### What this task involves
Among the entries, find the lines with the string "magnifier" and report them.

### Data for processing
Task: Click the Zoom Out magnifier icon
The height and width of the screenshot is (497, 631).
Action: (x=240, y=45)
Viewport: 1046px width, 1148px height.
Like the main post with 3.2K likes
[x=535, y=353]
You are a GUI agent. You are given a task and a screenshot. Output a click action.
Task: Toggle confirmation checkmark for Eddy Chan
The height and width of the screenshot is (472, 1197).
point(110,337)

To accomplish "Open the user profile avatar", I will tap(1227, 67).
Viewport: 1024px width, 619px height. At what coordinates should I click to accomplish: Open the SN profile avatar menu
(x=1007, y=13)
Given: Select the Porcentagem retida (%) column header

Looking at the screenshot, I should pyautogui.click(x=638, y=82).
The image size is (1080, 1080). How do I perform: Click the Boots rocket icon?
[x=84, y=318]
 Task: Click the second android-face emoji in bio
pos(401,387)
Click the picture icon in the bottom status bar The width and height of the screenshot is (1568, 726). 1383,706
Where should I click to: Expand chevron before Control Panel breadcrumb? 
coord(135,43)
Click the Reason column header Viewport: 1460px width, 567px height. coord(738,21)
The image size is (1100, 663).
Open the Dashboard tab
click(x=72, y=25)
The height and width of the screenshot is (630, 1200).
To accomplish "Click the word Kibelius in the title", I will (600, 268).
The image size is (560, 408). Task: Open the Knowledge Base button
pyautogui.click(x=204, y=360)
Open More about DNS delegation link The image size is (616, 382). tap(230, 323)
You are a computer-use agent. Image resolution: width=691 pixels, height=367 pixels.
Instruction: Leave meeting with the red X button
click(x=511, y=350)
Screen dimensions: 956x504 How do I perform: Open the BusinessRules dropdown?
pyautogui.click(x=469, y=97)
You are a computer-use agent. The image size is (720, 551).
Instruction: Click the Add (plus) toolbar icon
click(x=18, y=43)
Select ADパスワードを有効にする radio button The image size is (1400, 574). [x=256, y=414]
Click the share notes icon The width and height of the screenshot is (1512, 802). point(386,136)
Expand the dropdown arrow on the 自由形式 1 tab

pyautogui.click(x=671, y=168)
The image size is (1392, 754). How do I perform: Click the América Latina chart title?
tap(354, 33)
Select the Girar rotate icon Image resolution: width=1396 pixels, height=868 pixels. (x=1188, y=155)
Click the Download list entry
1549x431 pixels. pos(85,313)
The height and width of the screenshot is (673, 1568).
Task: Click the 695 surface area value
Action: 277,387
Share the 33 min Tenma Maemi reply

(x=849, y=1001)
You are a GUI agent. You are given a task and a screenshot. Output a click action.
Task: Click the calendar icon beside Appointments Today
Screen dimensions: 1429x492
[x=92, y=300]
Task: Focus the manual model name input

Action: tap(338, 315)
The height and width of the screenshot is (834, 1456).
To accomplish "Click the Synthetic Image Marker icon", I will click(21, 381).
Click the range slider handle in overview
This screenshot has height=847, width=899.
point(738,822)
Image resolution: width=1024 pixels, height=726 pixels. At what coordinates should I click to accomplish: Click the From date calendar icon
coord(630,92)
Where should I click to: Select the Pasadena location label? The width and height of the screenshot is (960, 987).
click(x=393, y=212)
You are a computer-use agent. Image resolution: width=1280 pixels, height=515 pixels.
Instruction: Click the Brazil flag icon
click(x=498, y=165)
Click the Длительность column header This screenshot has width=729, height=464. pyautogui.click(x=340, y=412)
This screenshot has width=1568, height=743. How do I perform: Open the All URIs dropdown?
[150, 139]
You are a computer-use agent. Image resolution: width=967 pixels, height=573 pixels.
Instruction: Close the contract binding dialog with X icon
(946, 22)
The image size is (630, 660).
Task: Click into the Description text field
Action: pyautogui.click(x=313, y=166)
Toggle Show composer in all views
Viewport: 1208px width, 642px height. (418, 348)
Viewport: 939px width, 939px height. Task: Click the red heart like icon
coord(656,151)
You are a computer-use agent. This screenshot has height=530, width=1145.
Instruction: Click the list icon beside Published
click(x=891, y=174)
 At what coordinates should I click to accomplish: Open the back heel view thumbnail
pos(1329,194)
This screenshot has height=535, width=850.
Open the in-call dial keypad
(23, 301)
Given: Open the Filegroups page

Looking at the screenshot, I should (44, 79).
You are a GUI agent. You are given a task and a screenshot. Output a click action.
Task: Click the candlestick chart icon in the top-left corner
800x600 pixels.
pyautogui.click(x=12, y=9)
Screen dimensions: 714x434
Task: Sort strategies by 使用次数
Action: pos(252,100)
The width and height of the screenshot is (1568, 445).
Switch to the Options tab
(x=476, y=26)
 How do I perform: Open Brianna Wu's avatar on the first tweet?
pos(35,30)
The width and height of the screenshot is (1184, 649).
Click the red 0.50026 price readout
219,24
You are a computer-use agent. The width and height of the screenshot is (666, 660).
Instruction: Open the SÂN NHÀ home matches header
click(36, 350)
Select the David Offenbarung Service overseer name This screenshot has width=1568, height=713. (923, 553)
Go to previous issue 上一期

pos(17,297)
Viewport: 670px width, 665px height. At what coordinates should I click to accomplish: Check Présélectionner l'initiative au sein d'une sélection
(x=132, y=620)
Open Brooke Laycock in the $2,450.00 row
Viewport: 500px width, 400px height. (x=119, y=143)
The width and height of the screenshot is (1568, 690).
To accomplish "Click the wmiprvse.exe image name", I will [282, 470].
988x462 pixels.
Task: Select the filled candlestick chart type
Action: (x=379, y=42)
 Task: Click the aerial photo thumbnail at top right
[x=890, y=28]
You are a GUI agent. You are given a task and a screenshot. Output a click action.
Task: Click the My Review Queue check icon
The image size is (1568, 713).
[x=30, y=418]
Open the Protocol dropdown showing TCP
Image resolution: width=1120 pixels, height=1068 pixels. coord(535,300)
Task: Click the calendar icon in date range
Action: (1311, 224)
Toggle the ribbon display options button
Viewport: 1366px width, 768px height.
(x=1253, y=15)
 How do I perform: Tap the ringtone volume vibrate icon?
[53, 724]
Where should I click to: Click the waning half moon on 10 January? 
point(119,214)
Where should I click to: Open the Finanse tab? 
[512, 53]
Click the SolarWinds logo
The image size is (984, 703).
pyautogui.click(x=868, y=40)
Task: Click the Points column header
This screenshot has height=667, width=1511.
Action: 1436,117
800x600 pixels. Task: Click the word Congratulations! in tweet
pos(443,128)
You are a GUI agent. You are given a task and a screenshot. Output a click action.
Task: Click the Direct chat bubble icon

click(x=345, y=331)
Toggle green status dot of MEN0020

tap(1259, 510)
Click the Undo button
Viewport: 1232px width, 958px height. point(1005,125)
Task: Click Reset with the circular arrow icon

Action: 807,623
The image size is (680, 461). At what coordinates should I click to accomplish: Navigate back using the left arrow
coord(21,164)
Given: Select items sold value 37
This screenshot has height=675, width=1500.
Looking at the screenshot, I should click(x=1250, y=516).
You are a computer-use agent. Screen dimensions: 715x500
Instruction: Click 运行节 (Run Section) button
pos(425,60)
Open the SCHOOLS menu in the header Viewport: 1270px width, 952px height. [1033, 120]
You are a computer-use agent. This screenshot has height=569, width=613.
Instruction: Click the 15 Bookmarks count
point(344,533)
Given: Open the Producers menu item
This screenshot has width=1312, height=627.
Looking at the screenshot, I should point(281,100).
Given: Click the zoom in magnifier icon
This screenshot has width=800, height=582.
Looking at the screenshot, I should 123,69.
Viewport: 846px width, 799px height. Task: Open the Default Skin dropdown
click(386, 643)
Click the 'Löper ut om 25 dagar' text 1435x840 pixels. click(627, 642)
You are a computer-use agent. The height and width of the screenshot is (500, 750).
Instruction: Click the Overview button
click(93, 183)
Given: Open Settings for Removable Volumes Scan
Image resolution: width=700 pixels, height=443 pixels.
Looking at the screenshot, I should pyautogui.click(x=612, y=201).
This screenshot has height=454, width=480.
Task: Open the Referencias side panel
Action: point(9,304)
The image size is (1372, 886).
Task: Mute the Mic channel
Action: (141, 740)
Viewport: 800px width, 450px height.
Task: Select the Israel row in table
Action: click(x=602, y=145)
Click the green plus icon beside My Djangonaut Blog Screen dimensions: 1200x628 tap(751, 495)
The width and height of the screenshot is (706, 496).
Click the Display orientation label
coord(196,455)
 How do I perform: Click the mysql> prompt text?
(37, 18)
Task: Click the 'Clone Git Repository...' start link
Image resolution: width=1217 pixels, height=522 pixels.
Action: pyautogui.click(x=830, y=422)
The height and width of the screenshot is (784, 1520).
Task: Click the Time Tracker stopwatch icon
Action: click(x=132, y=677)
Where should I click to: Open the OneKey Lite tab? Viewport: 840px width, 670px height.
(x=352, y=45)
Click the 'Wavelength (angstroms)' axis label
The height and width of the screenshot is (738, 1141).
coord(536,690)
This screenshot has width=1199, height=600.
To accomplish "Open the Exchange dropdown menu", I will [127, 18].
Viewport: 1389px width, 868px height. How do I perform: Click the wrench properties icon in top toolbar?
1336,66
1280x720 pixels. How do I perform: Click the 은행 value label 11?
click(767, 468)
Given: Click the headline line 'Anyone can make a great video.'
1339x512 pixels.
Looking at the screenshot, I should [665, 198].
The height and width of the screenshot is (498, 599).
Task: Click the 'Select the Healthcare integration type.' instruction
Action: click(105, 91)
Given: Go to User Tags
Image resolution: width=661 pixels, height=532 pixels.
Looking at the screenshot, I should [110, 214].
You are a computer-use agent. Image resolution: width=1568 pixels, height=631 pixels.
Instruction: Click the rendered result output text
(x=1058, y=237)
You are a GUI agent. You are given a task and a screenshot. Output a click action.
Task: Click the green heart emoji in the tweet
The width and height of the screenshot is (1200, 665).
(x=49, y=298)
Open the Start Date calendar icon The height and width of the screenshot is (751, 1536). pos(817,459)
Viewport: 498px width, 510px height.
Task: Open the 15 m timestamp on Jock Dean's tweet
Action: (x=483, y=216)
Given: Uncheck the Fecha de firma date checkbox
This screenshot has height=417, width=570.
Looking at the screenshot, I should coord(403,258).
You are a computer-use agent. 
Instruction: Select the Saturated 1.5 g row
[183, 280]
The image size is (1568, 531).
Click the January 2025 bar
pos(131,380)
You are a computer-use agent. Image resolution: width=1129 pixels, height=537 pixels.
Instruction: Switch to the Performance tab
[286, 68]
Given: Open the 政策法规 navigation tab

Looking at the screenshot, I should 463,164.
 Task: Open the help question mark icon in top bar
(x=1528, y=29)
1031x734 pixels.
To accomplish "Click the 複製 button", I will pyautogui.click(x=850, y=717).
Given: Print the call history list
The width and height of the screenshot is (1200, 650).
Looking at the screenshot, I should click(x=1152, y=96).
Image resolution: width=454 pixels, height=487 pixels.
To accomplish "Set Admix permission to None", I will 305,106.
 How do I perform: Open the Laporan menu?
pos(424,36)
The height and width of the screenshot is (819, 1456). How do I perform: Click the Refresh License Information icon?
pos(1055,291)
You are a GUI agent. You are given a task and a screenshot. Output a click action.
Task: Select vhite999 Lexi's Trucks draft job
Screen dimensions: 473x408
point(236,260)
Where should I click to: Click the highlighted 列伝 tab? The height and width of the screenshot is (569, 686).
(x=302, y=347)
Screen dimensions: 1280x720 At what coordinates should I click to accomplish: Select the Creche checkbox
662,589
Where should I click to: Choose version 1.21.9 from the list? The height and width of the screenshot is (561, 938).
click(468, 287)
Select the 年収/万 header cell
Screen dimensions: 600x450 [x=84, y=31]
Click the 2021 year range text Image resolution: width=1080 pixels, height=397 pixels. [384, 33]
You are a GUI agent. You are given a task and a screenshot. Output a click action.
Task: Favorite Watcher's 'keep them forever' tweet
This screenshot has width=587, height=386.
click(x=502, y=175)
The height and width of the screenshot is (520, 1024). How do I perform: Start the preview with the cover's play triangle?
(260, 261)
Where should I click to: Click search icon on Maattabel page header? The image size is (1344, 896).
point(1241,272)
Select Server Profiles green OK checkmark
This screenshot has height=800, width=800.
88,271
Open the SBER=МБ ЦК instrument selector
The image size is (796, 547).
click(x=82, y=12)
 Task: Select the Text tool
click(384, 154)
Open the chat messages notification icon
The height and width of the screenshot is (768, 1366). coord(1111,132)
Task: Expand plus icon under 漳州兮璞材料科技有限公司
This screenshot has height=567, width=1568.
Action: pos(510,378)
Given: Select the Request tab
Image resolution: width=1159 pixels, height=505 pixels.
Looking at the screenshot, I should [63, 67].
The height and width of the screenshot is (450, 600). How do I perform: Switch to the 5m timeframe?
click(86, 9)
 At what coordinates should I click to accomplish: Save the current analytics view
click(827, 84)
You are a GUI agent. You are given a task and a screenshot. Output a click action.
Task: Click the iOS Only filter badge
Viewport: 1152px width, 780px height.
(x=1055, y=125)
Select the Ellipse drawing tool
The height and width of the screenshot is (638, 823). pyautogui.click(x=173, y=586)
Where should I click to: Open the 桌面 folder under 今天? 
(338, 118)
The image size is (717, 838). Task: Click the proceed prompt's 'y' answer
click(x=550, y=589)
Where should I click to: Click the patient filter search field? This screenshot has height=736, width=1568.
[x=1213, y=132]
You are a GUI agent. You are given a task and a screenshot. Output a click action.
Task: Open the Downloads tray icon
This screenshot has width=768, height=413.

### Output of the task
Task: Click the Zoom Out magnifier icon
Given: Click the zoom in magnifier icon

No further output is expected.